I spent the last week lost in an anxiety induced fog. Usually the SSRI’s do their job and I’m not struggling to herd my thoughts and feelings into some functional direction, but this last week was harsh. And as I’m a narrative strategist, I had to find the meaning in all of it. Make sense of the struggle, because that’s what humans do. We need to do it in order to not drown in our thoughts or let the vice of emotions crush us into tiny pieces of dust. We need to do it to survive.
And as I walked the dog this morning, finally feeling my body ease into it’s normal equilibrium and the cacophony of hyper-vigilance slow to a manageable rhythm, it occurred to me…what is the point of anxiety? What purpose does it serve at the biological level? I know my anxiety has it’s roots in intergenerational trauma and epigenetics, and the years of (effective) therapy were always about finding some form of integration and resolution. It was about taking the pieces of explosive emotions and disjointed events and piecing them together into sequences…sequences that became stories and stories that became a narrative; a narrative that gives us meaning. This is an established approach in narrative and trauma therapy, but I’m not an expert on it and won’t pretend to be.
Instead, I tried to decipher the pieces of meaning. Is meaning found when we integrate the messiness of emotions, memory and context? Do we integrate by telling stories? Stories that “make sense” to us? But not just the stories our anxious brains might run away with, but the stories that our bodies understand as well?
I think anxiety comes from an evolutionary response. A need to anticipate changes in order to survive.
If we follow that line of thought, then meaning making is necessary to our survival. It’s not an intellectual exercise in analysis. It’s taking all the disparate pieces of data — the emotions, the logic, the contexts, the truths, the minutia of overwhelm, the conscious and unconscious, the materials of life— and weaving into a way to move forward. Decision making and living. Life and death.
Because death will come. So will change. So will disruption. And as long as we can make meaning of it, our existential anxieties will not be for nothing. They will allow us to live.

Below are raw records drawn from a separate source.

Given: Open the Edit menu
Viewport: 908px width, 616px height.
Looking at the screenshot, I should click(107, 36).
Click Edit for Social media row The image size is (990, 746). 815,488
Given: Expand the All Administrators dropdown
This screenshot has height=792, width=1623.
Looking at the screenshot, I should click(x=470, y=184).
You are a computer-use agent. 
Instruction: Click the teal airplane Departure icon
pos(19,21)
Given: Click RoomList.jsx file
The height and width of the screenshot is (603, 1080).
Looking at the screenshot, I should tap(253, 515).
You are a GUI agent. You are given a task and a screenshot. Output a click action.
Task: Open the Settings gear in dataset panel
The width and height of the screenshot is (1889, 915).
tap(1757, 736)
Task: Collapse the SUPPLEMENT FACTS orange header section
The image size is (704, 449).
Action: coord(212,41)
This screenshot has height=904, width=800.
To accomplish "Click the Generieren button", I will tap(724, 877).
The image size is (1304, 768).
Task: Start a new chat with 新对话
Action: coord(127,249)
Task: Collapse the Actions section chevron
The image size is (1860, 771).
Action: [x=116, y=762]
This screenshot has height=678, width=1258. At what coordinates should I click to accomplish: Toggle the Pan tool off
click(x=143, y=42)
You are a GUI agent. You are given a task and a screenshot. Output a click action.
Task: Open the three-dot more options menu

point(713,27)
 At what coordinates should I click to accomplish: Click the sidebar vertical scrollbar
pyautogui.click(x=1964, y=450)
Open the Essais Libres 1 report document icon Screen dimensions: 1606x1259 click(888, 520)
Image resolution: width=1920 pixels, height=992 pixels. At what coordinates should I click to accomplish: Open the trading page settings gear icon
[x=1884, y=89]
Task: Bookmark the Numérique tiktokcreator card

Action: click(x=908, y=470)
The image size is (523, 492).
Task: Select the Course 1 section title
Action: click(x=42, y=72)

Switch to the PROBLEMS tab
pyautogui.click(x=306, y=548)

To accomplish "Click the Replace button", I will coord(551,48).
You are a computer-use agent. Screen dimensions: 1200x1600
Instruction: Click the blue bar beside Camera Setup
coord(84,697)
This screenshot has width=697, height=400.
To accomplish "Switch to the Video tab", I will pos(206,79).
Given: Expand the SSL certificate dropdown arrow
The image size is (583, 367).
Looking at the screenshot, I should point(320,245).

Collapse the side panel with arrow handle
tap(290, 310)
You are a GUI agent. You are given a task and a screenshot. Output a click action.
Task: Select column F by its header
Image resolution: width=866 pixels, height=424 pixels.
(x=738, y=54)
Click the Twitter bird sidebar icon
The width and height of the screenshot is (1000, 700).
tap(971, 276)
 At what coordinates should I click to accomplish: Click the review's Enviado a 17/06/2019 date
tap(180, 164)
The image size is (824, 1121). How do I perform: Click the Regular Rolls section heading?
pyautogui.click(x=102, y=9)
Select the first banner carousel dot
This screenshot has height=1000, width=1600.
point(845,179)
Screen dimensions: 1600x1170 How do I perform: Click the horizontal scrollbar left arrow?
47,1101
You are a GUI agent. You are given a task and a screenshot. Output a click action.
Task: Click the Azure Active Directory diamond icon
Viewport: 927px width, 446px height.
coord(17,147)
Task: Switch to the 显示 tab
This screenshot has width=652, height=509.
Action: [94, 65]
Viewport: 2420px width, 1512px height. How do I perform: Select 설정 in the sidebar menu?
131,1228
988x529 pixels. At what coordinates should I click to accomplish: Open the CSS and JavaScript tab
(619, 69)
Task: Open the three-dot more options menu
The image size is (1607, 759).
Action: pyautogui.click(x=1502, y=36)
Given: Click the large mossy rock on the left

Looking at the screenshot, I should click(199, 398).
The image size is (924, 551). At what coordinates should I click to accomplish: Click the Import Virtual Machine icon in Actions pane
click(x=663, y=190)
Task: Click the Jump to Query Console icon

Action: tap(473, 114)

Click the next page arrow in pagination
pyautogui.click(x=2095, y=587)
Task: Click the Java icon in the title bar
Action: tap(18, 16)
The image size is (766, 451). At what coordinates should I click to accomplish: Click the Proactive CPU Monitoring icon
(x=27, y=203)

So how does this semi-poetic post about anxiety relate to being a narrative strategist? Well, I wrote this for me. To make sense of the noise. To find signals that matter.
But I think we’re entering a point in our collective existence where meaning making requires more attention. Where we need better practices for untangling the chaos and weaving it into survival. No, not just survival. But the ability to thrive. And thriving — that’s what we all want.